### TEXTO FORNECIDO
______

Essa troca de experiências tem sido muito produtiva. Um exemplo recente foi a parceria com a Cité Nationale de l’histoire de l’immigration da França por ocasião do ano da França no Brasil. Mostramos no Memorial, uma versão da exposição Réperes que é a exposição permanente da Cité. Foi muito interessante porque se estabeleceu uma oportunidade de comparar as linguagens distintas utilizadas nos 2 museus. A Cité na França, país de imigração como o Brasil, utiliza em suas exposições, obras de arte de artistas imigrantes ou que tenham a imigração como tema. Embora tenhamos organizado exposições de arte no Memorial, essa mostra vinda da França, reforça nosso propósito de estimular artistas no Brasil, a utilizarem a linguagem artística, como expressão dos valores culturais dos imigrantes.

4. Ampliar o objeto de estudo do Memorial do Imigrante para além do século XIX, época das migrações massivas, incorporando o fenômeno das migrações contemporâneas ao foco da instituição;

          Realizamos anualmente a festa do Imigrante ocasião em que imigrantes e descendentes de segunda e terceiras gerações, de várias nacionalidades, se encontram numa festa com comidas típicas, dança e musica.
          Redirecionamos o Setor de Memória Oral, no sentido de colher depoimentos de latino-americanos, coreanos e refugiados, que hoje emigram para o Brasil. Com os mesmos critérios estamos coletando fotos e objetos para o acervo.
          Essas novas relações provocaram a revisão da missão e da visão do museu, impondo a reformulação de suas praticas.

MISSÃO
Promover a busca das identidades individuais e coletivas, constituindo-se em espaço de expressão e reconhecimento da diversidade brasileira por meio do resgate, da preservação e da disseminação da história e da memória das migrações no Brasil.
VISÃO
Consolidar a posição de referência nacional e internacional como museu e principal centro de informação sobre movimentos migratórios no Brasil.
Este ano o acervo documental do Memorial do Imigrante foi classificado como Memória do Mundo pela UNESCO. Também este ano uma lei do Presidente Lula anistiou todos os imigrantes no Brasil. Serão legalizados todos que quiserem.
Em 2011 o prédio passará por obras de restauração e requalificação museológica e museográfica. O Memorial está instalado no prédio da antiga Hospedaria dos Imigrantes. Inaugurado em 1887, o prédio foi classificado como Patrimônio cultural em 1994.

______

### TAREFAS PROPOSTAS
1 – Transcreva, do texto sobre o Memorial do Imigrante, o trecho entre "Realizamos anualmente a" e "dança e musica.", inclusive.
2 – Reescreva de forma mais breve o parágrafo do texto sobre o Memorial do Imigrante que começa com "Essa troca de experiências", mantendo os fatos principais.
3 – Escreva a continuação do texto sobre o Memorial do Imigrante a partir do ponto em que ele termina.

[Linhas para localizar itens descritos]

______

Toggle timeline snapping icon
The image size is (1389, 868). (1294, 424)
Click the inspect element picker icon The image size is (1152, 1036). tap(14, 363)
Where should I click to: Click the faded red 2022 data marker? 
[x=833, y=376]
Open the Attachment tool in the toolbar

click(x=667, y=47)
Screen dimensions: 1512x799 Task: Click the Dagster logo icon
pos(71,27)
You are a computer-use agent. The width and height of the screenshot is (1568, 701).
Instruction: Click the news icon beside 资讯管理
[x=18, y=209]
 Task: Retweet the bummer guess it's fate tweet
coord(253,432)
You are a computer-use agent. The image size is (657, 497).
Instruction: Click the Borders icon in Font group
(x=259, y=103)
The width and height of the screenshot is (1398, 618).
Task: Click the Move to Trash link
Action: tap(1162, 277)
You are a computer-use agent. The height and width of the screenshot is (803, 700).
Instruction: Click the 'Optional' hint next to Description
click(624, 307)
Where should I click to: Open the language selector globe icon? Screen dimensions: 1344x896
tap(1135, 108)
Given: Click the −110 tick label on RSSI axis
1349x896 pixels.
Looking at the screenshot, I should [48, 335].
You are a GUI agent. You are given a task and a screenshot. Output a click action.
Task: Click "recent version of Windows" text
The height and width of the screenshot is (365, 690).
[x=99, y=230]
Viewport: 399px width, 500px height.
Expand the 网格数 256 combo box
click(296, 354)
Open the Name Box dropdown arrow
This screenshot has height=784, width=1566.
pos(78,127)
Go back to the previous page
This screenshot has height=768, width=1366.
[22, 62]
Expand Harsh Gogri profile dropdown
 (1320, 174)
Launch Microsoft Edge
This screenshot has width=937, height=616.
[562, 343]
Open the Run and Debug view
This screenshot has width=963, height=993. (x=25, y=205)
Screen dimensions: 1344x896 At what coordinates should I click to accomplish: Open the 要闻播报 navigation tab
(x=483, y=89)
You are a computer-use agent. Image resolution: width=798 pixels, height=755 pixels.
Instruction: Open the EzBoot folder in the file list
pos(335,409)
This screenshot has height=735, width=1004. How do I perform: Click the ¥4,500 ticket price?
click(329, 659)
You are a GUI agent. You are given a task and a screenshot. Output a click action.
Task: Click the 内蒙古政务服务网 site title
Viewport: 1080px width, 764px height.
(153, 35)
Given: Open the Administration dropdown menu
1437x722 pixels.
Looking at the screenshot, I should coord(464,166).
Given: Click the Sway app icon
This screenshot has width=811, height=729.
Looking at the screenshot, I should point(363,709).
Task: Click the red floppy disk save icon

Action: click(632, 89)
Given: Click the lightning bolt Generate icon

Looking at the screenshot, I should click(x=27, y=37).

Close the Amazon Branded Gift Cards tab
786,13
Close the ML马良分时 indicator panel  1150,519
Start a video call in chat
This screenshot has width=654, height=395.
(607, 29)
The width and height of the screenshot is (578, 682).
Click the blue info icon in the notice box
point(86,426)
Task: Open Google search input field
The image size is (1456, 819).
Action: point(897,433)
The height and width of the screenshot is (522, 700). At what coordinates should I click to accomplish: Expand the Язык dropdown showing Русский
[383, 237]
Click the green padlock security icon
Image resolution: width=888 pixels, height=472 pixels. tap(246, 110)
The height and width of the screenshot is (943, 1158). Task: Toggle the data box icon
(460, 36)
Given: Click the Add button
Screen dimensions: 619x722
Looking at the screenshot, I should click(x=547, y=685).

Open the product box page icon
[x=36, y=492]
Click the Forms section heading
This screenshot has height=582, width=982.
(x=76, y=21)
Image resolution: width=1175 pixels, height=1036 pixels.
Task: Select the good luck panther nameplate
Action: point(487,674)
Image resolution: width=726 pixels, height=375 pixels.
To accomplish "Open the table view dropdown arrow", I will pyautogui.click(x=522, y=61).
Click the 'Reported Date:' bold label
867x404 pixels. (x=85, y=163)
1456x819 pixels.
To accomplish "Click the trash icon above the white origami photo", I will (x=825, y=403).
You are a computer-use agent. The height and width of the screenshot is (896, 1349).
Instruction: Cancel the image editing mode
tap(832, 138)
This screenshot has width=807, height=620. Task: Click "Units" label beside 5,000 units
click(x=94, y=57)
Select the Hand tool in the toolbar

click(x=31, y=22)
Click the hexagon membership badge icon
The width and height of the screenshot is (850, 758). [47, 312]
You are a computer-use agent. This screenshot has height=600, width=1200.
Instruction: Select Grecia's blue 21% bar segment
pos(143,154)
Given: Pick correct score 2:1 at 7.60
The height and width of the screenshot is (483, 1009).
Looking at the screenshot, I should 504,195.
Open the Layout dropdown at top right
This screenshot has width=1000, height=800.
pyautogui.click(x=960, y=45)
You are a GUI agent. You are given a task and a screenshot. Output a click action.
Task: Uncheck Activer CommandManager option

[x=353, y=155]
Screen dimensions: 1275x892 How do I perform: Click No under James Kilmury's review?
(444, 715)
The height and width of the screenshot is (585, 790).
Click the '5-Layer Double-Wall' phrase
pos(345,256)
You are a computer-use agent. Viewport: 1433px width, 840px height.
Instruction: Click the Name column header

______

### LISTA DE RESPOSTAS
1 –
Realizamos anualmente a festa do Imigrante ocasião em que imigrantes e descendentes de segunda e terceiras gerações, de várias nacionalidades, se encontram numa festa com comidas típicas, dança e musica.

2 – A troca de experiências tem sido produtiva. Um exemplo é a parceria com a Cité Nationale de l’histoire de l’immigration, da França, no ano da França no Brasil. O Memorial exibiu uma versão da exposição Réperes, a mostra permanente da Cité, e isso permitiu comparar as linguagens dos dois museus. A Cité usa obras de artistas imigrantes ou que tratam da imigração. Essa mostra reforça o propósito do Memorial de estimular artistas no Brasil a expressar, pela arte, os valores culturais dos imigrantes.

3 –
Durante o ano de 2010 o museu estará fechado ao público. Trabalharemos internamente e a programação (exposições, workshops, festas e serviço educativo) será desenvolvida extra muros.



          Não há neutralidade na atividade museologica. Ações museologicas pressupõem escolhas e neste sentido os museus podem ser instrumentos de conscientização ou instrumentos de alienação. Aos museus compete colecionar, salvaguardar e divulgar as informações históricas contidas em seu acervo histórico-cultural. Fazê-las conhecidas pela sociedade é fundamental para reduzir as dificuldades das relações entre os povos.
 A história da humanidade é a história das migrações humanas. O fenômeno das migrações continua sendo uma história da sobrevivência no planeta e da dinâmica da construção das identidades. A criação política dos estados nacionais não poderá camuflar a condição da origem migrante de todos e de cada um de nós. O museu é um espaço político e nele o passado, como protagonista do futuro, atua como força transformadora. Trabalharemos juntos rompendo as fronteiras artificiais do isolamento.




[1] Presidente do Centro de Pesquisa de Política Econômica, com sede em Londres e autor de “Comprender la Immigración” lançado durante o Seminário.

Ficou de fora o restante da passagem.